Bobby Caldwell
Bobby Caldwell is picking up a national broadcasting leadership award Wednesday in Las Vegas, and in retrospect, he owes it all to a girl he was drawn to a half-century ago.
The CEO of East Arkansas Broadcasters Inc., Caldwell married into the radio business. If it hadn’t been for Peggy Raley, daughter of Wynne radio station founder Bud Raley, Caldwell never would have changed his college major to broadcasting after Bud Raley’s death in a 1966 car crash and he wouldn’t own some 30 radio stations today.
Caldwell was one of six honorees chosen for 2019 leadership awards by the Broadcasters Foundation of America, the nonprofit devoted to help broadcasters in acute need. Other winners were Jean Dietze, president of affiliate relations for NBC; Richard A. Foreman, owner of a major media broker; Mark Gray, CEO of Katz Media; Paul McTear, former CEO of Raycom Media; and David Poltrack, president of CBS Vision.
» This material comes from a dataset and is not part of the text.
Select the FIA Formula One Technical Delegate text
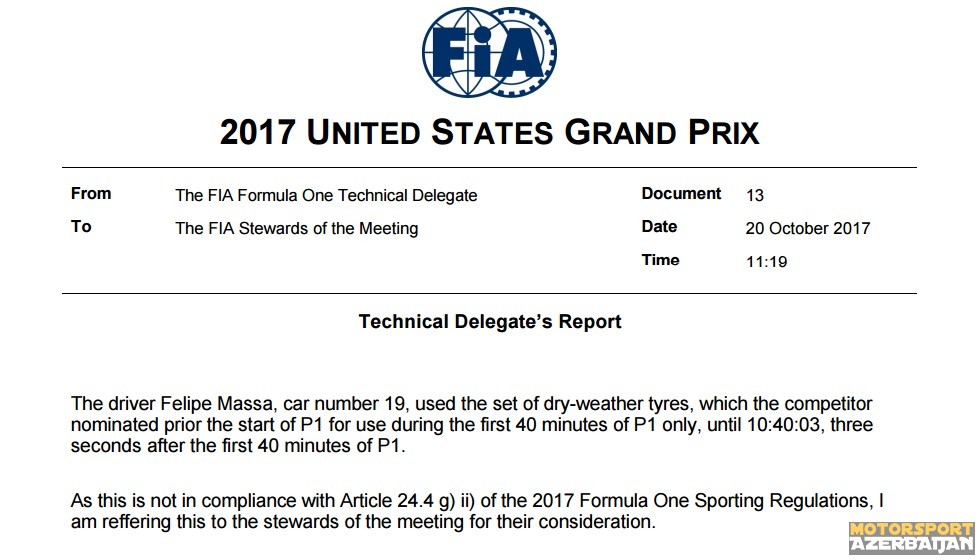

The leadership awards are presented each year in recognition of career contributions to broadcasting and the community at large, and if there is a very model of a modern community broadcaster, it might be Caldwell.
A native of the tiny Caldwell, population 500, in St. Francis County, Caldwell followed in the footsteps of his father-in-law, who edged Sun Records legend Sam Phillips to win the Federal Communications Commission’s license for KWYN-AM in Wynne in 1956. The station started airing Wynne High School football games immediately, and has relied on local coverage of news and sports ever since.
“Being on the air is very important in these smaller markets,” Caldwell once told Radio & Records, a trade publication. “When you go to the coffee shop, people know you. When they turn on their radio in the morning, they’re inviting us into their homes. You’ve got to build a relationship with the community.”
As Rex Nelson noted in the Arkansas Democrat-Gazette a year ago, Caldwell started working weekends at KWYN while still a student at Arkansas State University in the late 60s, and became station manager in 1973. Meanwhile, sister station KWYN-FM went on the air in 1969. Now East Arkansas Broadcasting has a half-dozen stations in the Jonesboro market, along with stations across the state.
He clearly identifies with the mission of the broadcasting foundation, which has distributed millions of dollars “to broadcasters who have lost their livelihood through a catastrophic event, debilitating disease or unforeseen tragedy,” according to the charity’s literature.
The Arkansas Broadcasters Association, led by Executive Director Luke Story, noted Caldwell’s award, calling it “much deserved recognition” for his leadership.
Caldwell graduated from A-State in 1970 with a bachelor’s in radio-TV and serves on the advisory board of the university’s College of Communications. He’s also on the board of First National Bank of Wynne and is a former member of the Wynne Industrial Development Commission, the Cross County Hospital Board and the Wynne Chamber of Commerce.
He hopes his radio stations never lose their intimate connection with listeners. “People can walk in off the street if they’ve got a subject they want to talk about,” Caldwell was quoted in Radio & Records. “If it’s a commercial, we charge for it. If not, we give a way lots and lots of time. Too many people are looking at stations like commodities now. They should look at the communities the stations serve.”